** Your goal **
Among the entries below, take the line with "1481x2093 pixels." and the line with "Open the Edit", and output them and every line between them exactly, with nothing else.

** Stored data **
----------------

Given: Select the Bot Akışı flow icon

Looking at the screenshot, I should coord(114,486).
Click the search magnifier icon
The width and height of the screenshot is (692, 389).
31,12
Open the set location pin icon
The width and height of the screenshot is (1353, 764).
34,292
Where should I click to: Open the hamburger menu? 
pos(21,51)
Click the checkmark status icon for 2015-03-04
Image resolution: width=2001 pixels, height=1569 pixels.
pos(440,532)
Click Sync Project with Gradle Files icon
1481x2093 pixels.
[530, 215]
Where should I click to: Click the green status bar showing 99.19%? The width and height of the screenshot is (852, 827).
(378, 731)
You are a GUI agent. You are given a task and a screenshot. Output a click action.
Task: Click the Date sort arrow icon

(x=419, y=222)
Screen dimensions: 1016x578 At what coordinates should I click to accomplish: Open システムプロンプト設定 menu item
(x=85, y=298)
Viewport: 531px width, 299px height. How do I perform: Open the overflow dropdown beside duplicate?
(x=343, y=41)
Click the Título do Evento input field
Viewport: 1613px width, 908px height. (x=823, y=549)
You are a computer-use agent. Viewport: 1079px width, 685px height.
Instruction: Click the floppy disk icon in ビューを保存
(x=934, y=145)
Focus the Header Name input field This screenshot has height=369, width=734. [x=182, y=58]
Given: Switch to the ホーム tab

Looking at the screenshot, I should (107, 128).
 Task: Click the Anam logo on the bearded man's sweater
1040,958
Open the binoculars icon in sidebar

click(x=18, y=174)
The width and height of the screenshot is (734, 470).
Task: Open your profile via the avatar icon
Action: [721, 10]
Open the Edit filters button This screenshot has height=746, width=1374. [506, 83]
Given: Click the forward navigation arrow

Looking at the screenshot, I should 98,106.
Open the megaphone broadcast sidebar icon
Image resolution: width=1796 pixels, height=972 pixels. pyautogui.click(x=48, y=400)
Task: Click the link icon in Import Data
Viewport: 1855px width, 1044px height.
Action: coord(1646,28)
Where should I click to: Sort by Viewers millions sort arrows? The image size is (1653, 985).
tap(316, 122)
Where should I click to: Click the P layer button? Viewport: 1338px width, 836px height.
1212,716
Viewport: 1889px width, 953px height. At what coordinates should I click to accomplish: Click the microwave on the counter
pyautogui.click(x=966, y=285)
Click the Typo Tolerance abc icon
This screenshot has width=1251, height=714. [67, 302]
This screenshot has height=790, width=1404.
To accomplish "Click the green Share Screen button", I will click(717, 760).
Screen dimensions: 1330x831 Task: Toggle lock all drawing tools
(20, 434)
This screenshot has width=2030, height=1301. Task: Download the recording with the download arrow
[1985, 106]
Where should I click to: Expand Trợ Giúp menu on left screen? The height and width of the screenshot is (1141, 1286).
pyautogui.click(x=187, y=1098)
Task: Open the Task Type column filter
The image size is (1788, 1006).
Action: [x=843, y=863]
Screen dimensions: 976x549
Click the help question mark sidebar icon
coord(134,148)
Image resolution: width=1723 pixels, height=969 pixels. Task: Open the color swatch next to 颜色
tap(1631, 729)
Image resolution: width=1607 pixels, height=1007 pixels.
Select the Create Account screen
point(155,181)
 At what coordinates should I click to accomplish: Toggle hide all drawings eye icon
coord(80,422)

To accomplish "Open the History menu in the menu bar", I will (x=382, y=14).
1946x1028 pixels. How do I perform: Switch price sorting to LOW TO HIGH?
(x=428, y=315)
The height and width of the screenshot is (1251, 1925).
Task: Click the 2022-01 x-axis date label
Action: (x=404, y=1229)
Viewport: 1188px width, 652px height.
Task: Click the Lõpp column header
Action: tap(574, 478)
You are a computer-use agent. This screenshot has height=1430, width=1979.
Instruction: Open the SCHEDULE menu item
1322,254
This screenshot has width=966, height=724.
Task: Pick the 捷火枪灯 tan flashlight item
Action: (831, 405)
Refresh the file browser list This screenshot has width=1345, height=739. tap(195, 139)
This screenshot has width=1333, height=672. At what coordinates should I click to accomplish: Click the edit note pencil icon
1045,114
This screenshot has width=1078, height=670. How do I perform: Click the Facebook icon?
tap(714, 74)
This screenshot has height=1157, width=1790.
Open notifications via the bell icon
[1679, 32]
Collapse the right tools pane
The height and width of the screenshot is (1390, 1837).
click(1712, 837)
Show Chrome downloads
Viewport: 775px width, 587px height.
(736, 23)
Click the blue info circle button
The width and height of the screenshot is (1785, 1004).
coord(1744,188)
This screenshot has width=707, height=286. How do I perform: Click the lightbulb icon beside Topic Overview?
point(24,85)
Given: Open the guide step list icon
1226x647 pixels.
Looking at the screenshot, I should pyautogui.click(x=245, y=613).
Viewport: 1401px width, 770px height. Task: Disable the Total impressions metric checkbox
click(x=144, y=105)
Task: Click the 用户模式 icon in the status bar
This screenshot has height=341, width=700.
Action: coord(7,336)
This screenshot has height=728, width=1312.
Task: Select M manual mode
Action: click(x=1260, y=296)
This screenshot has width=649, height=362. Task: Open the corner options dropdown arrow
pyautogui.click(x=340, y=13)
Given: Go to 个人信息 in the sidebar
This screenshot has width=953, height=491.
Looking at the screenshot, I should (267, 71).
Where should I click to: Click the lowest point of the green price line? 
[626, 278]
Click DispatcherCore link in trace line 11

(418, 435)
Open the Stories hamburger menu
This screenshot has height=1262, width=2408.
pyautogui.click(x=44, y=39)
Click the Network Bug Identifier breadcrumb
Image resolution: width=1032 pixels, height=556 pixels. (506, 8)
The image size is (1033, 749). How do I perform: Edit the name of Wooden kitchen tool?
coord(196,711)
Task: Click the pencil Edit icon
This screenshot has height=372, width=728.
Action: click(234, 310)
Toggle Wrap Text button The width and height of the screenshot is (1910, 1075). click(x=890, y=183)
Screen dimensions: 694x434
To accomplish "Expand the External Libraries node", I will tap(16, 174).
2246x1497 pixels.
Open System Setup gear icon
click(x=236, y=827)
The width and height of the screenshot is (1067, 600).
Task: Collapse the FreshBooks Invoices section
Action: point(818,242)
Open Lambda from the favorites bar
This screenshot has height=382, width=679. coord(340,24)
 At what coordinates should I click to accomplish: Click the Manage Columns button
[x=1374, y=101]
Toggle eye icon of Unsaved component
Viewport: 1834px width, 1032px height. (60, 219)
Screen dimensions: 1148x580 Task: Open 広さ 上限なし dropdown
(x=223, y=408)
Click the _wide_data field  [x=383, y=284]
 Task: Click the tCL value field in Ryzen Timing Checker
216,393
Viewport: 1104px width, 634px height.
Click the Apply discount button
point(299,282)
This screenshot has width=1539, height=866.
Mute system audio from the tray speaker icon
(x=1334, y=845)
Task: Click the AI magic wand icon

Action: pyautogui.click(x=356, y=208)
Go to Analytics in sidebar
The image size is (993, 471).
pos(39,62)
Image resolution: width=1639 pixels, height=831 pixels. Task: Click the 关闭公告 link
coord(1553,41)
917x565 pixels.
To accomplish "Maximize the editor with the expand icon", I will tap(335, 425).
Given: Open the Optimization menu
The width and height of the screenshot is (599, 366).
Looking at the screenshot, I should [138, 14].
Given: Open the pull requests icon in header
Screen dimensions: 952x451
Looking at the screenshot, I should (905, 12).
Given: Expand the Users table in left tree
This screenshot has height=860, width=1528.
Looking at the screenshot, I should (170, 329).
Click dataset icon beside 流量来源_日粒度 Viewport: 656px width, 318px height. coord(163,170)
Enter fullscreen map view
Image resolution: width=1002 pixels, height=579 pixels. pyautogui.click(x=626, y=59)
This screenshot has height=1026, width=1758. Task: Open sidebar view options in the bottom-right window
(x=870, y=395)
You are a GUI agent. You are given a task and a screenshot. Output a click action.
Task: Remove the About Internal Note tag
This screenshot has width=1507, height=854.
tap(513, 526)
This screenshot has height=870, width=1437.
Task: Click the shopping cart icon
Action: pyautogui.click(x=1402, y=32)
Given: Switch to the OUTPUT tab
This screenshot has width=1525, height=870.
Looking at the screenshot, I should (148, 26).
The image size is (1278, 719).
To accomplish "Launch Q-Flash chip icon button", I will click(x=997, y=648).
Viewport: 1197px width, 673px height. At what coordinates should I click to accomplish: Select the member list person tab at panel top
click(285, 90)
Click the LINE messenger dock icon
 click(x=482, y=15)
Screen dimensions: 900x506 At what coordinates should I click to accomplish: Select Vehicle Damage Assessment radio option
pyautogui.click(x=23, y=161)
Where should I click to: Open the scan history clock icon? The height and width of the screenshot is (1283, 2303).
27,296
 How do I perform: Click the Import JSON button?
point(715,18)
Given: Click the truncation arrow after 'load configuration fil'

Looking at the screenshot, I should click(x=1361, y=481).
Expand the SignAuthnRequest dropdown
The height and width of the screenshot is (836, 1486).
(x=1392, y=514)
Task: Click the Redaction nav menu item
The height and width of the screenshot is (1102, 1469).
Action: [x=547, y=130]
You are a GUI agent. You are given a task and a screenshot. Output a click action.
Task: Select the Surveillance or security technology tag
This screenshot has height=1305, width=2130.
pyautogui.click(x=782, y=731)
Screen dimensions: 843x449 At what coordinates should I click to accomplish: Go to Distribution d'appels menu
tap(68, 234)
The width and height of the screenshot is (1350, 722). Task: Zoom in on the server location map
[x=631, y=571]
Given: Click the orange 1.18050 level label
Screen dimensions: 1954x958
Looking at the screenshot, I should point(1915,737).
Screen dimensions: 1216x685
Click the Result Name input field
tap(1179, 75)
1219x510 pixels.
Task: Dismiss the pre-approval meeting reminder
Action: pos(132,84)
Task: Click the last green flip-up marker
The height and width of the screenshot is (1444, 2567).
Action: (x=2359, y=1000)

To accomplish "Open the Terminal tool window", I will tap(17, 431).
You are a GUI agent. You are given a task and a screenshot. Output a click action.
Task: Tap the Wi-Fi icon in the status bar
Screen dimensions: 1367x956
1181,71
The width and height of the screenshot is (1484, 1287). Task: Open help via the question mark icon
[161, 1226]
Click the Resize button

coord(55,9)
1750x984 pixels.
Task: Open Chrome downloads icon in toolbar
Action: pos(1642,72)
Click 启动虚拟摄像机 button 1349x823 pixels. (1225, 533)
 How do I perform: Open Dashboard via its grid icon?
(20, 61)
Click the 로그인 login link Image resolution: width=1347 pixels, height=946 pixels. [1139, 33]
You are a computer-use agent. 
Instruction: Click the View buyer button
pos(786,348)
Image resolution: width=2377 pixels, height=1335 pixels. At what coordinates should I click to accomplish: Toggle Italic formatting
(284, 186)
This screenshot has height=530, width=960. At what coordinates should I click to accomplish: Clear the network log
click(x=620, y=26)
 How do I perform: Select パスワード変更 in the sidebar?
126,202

----------------

** Task response **
1481x2093 pixels.
[530, 215]
Where should I click to: Click the green status bar showing 99.19%? The width and height of the screenshot is (852, 827).
(378, 731)
You are a GUI agent. You are given a task and a screenshot. Output a click action.
Task: Click the Date sort arrow icon

(x=419, y=222)
Screen dimensions: 1016x578 At what coordinates should I click to accomplish: Open システムプロンプト設定 menu item
(x=85, y=298)
Viewport: 531px width, 299px height. How do I perform: Open the overflow dropdown beside duplicate?
(x=343, y=41)
Click the Título do Evento input field
Viewport: 1613px width, 908px height. (x=823, y=549)
You are a computer-use agent. Viewport: 1079px width, 685px height.
Instruction: Click the floppy disk icon in ビューを保存
(x=934, y=145)
Focus the Header Name input field This screenshot has height=369, width=734. [x=182, y=58]
Given: Switch to the ホーム tab

Looking at the screenshot, I should (107, 128).
 Task: Click the Anam logo on the bearded man's sweater
1040,958
Open the binoculars icon in sidebar

click(x=18, y=174)
The width and height of the screenshot is (734, 470).
Task: Open your profile via the avatar icon
Action: [721, 10]
Open the Edit filters button This screenshot has height=746, width=1374. [506, 83]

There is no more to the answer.